We get asked all the time “how do I look like that girl or that guy” and as much as I would love to say just do CrossFit and workout hard the truth is that the most important piece of performing at a high level and living a long healthy life is our nutrition, but it’s something that we all neglect.  Want to see  your performance, your health, your general sense of well being and your body composition reacts to eating what nature intended for you to eat, at the right amounts and in the right proportions, this challenge is for you . To some extent, we’ll be recommending the paleo diet, but we’re not going to give this a name, because ‘diets’ have an end point: you’re either on a diet, or off a diet and that is NOT what your goal should be. Your goal should  simply be to find out what supports your work and recovery and does not support illness or the accumulation of body fat.

Paige... The food you eat

Eat to Perform. Everyday.

We want to learn to eat, not diet.

Eat in a way that on every level promotes health and not disease. Promotes better recovery, better sleep, a profoundly stronger immune system and to bring out the elite athlete in all of us: a lifestyle of eating great flavors that promote a stronger, faster athlete with increased endurance and a simply better you.

Details:

Ready to change your life for the better?  Here’s what you need to do:

1. e-mail mramos@crossfitreformation.com, and pay the sign up fee $50 per partner($100 total). Include team name. (teams of 2) 

2. Recommended. Take 3 photos of yourself:  front, back, and right side (profile).

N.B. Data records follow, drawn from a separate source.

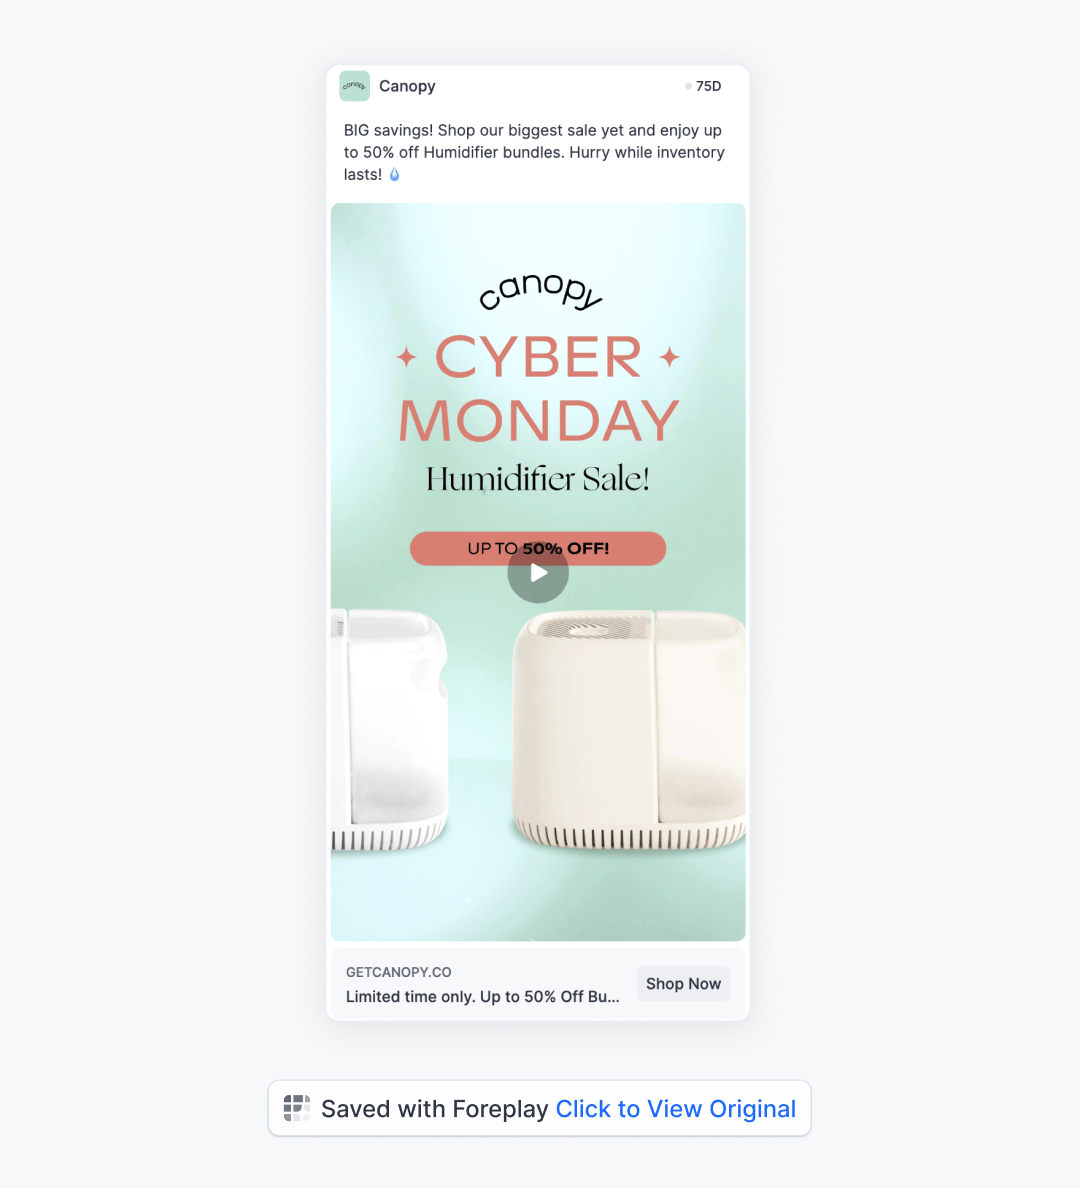
Task: Click the grey status dot beside 75D
Action: point(688,86)
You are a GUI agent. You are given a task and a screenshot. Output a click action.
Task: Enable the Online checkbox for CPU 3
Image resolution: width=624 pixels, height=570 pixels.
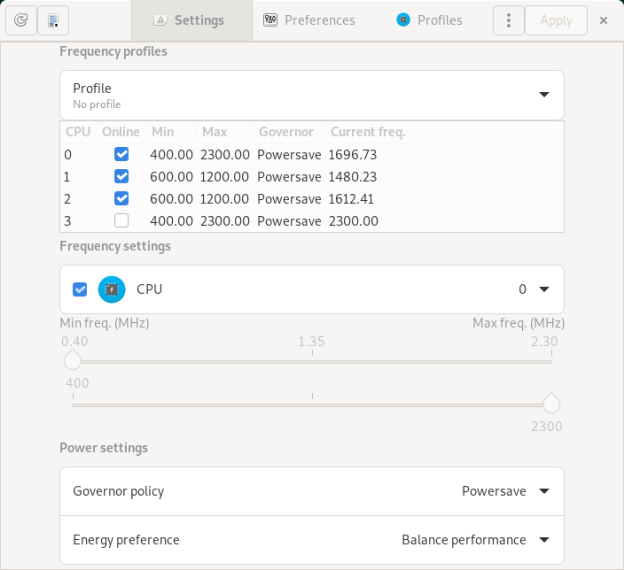click(121, 221)
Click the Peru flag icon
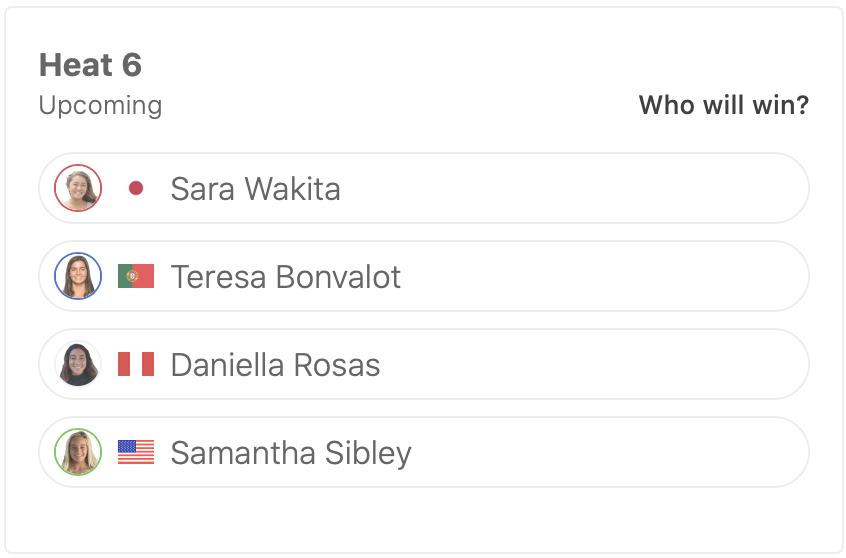This screenshot has width=846, height=558. coord(136,364)
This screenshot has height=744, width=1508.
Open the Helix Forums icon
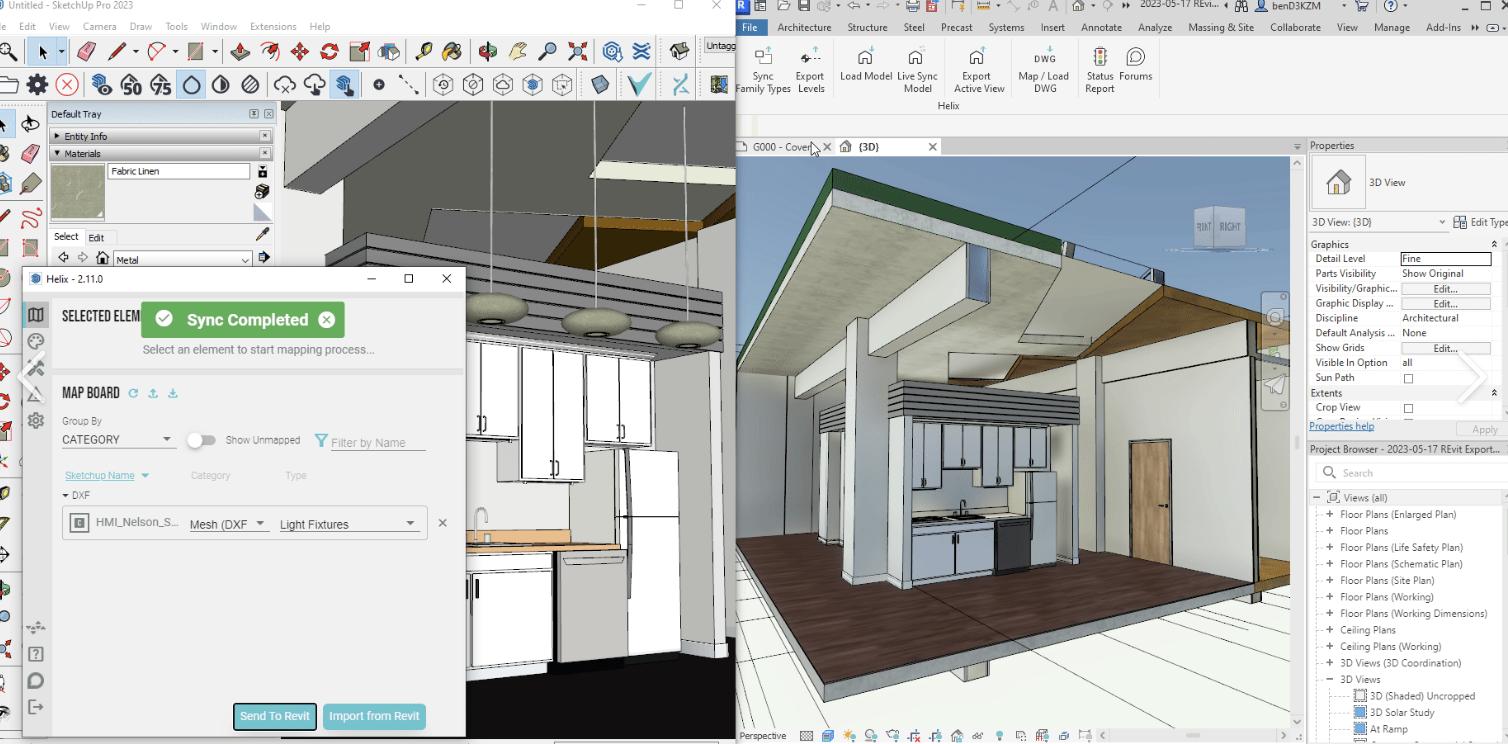click(x=1135, y=58)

Men: Shorts, no shirt. Think, ‘could I swim in these without becoming a sea anchor?’. You get the point. Ladies: Sports bra and shorts.
Both genders, think ‘high speed, no drag’ when it comes to the clothing choices and be sure to put those clothes away in a safe place: you will want them for the ‘after shots’ and yes, they should be EXACTLY the same clothes, same lighting, same room.

3. Take Measurements.

This is an important baseline.  If you have a friend/coach who can help you measure, it might be easier. Here’s what we need:

  1. Neck at Adam’s apple for men, neck at mid point for women.
  2. Circumference of chest at nipple height.
  3. Waist at belly button.
  4. Hips at widest point. That certainly includes your glutes.
  5. Right Thigh, six inches above the top of the knee cap.
  6. Right Calf at widest point.
  7. Right Forearm at widest point.
  8. Right Wrist where you wear your watch.
  9. Right Bicep equal distance between elbow and top of shoulder.

4. Participate in the baseline workouts, Saturday June, 6th

There will be a total of 4 different workouts that we will be testing. 1rm Back squat( most of you are doing today). Coach B will be programing one of the  endurance test before June 6th, so you will have 2 of the 4 done before June 6th. Saturday June 6th at 8 am we will have our kick off and perform the other two workouts.   Don’t sandbag any of them or……. we will get Big Rich to take care of you:), If you miss a day, you can make it up in our open gym sessions on Thursday.

Prize:

Now that you know the rules, what’s the reward?  Besides improved health and fitness… MONEY!

  • 1st place team $400
  • 2nd place team $200
  • 3rd place team $100

How do I win?

Winning is based on.  Total body fat % loss as a team  (as reflected in body measurements), and improvement in fitness (as measured by our testing wods).   .

Let’s Do This!

So what do you say?  Are you ready to make a positive change in your life?

Make sure you do the following:

* Sign up by Close of Business Wednesday June 3rd.

Read put these in your shopping cart. 

Read the tips for a successful nutrition.  

* Mark your calendar for our end of challenge party — Saturday July  18th.  This is when we we will all celebrate and announce the winners!